Multiple Sclerosis Research: Large Turnout at MS Information Event at Klinikum rechts der Isar

What happens with my data and samples? What insights into multiple sclerosis can be gained from big data research and clinical studies? Who at the Klinikum is involved in multiple sclerosis research and how? Over 270 MS study patients and their relatives followed with great interest as the Neurology Department at Klinikum rechts der Isar of the Technical University of Munich, under the leadership of Prof. Dr. Bernhard Hemmer, welcomed participants to an information event on MS research at the hospital on November 30th. Ahead of the event, registration numbers exceeded all expectations, necessitating last-minute venue changes and limitations on participation in lab tours.

More than 2,000 MS patients participate in studies at the Department of Neurology at Klinikum rechts der Isar. The objectives of these studies include understanding the causes, progression, and influencing factors (genetics, environment) of multiple sclerosis, as well as predicting and improving individual treatment responses for patients. MS remains incurable.

The high expectations of the numerous guests who gathered in a steady stream in the large auditorium on Saturday morning reflected the significant interest in gaining insights into current MS research. During their presentations, experts explained findings from big data research, such as discovering that many patients develop psychiatric and neurological symptoms more frequently five years before diagnosis compared to control subjects. These symptoms could provide clues to a possible MS diagnosis. Additionally, researchers are investigating the impact of genetic factors on disease risk and progression, as well as the role of vaccinations in the onset of MS. During the subsequent Q&A session, speakers addressed questions before study leaders Prof. Dr. Thomas Korn and PD Dr. Veith Rothhammer guided approximately 100 study participants through the laboratories of clinical and experimental neuroimmunology. At the concluding lunch in the auditorium pavilion, many attendees took the opportunity for personal exchanges with speakers at expert tables.

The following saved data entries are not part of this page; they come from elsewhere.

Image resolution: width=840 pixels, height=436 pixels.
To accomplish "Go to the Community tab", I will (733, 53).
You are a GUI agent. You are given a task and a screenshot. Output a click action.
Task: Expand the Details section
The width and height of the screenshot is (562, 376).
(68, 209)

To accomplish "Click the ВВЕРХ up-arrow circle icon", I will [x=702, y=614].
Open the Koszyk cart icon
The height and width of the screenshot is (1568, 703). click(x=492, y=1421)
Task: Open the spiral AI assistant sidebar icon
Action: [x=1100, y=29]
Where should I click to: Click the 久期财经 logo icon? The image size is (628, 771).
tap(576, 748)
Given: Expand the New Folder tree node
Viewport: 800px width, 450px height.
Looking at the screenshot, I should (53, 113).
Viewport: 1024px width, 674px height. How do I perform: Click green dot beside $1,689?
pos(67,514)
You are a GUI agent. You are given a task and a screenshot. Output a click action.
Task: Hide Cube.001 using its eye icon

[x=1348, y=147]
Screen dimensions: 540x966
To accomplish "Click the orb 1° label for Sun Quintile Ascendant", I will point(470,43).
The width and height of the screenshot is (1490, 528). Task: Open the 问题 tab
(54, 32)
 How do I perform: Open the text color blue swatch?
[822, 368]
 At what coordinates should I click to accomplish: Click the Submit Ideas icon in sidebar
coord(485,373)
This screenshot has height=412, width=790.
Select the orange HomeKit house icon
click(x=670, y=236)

“We are overwhelmed by the large turnout and positive feedback from patients,” said Prof. Dr. Bernhard Hemmer, Director of the Neurological Clinic at rechts der Isar, about the successful event. “We see how valuable direct engagement with study participants is. It is important for us to let patients know that their participation in studies makes an invaluable contribution to MS research. That is why events like these are so crucial,” Prof. Dr. Hemmer added.

Following this successful kickoff, future events are now being planned.